# Best wheel alignment for a stock 2014 GT-R



## Linus (Jan 13, 2013)

I'm thinking of driving on 4-5 track days per year with my new GT-R. I have just ordered a set of Toyo R888R and wanted to know what settings you guys would suggest for me. Almost every track here in Sweden are flat and not like the Nürburgring Nordschleife.

I will of coarse to a lot of driving on the roads as well.


----------



## Tin (Aug 15, 2010)

Go with the track pack & nismo geometry settings, the Hunter alignment machine has these in its database.


----------



## Linus (Jan 13, 2013)

Alright I will see if my NHPC will allow me to do that hehe..


----------



## Linus (Jan 13, 2013)

I'm thinking - 2'00 front and -1'55 rear:


----------



## Mudflap (Feb 1, 2009)

Just get out and do some trackdays with OEM settings.

It's more important to get some tuition on the track rather than farting about with settings and possible expensive suspension upgrades - all available from traders on this Forum.


----------



## Trev (Nov 1, 2003)

Tin said:


> Go with the track pack & nismo geometry settings, the Hunter alignment machine has these in its database.


So, are both the track pack and the Nismo run with the exact suspension as a "normal" GT-R?

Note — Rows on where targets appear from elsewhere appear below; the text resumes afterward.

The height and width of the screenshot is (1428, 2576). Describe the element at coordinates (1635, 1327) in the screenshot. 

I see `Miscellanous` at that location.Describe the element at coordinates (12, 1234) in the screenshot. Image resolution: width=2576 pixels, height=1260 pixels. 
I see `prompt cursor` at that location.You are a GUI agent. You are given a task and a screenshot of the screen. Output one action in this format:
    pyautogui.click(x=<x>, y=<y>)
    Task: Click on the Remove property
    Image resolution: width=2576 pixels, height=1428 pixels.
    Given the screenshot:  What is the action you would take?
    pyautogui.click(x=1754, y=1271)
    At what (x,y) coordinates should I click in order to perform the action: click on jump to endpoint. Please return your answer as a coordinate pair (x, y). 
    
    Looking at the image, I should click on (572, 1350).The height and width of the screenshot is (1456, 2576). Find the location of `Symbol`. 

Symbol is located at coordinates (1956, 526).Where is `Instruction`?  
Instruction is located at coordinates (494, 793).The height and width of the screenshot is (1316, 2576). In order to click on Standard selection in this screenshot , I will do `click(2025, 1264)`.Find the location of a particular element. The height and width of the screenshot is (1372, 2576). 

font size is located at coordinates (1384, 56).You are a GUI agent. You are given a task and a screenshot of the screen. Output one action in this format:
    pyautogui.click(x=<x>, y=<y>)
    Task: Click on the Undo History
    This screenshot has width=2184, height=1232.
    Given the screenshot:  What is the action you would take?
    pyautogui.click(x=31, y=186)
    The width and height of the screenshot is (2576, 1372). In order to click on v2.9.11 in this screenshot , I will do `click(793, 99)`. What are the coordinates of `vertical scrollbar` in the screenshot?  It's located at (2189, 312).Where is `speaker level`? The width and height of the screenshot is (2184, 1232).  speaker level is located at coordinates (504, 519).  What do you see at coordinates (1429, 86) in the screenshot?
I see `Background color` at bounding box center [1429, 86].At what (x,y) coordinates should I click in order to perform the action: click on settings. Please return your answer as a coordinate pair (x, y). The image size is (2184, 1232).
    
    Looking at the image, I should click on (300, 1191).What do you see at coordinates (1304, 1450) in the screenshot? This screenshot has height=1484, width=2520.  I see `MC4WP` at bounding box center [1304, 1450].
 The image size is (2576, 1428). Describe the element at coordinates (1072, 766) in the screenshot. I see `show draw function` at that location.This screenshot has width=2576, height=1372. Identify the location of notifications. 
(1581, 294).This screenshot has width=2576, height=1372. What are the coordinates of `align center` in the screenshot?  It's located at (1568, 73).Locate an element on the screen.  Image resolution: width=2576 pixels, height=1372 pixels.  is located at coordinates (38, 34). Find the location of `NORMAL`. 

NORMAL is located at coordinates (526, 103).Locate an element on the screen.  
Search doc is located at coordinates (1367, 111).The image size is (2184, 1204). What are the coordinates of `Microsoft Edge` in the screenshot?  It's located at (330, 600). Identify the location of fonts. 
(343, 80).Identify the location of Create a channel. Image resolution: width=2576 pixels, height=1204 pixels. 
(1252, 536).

If not, setting the geometry to the same will be pointless.


----------



## Tin (Aug 15, 2010)

Trev said:


> So, are both the track pack and the Nismo run with the exact suspension as a "normal" GT-R?
> 
> If not, setting the geometry to the same will be pointless.


Trackpack has the same dampers, and slightly stiffer springs, as its 15kg overall lighter overall than a normal gtr. Nismo has more custom bilstein dampers etc.
However using these as a basis to dial in the toe/camber etc for a GTR that is going on track as the OP mentioned is a good start. 

Mine has been setup in a similar fashion by Centergravity. (I have the Litchfield suspension & eibach arbs).


----------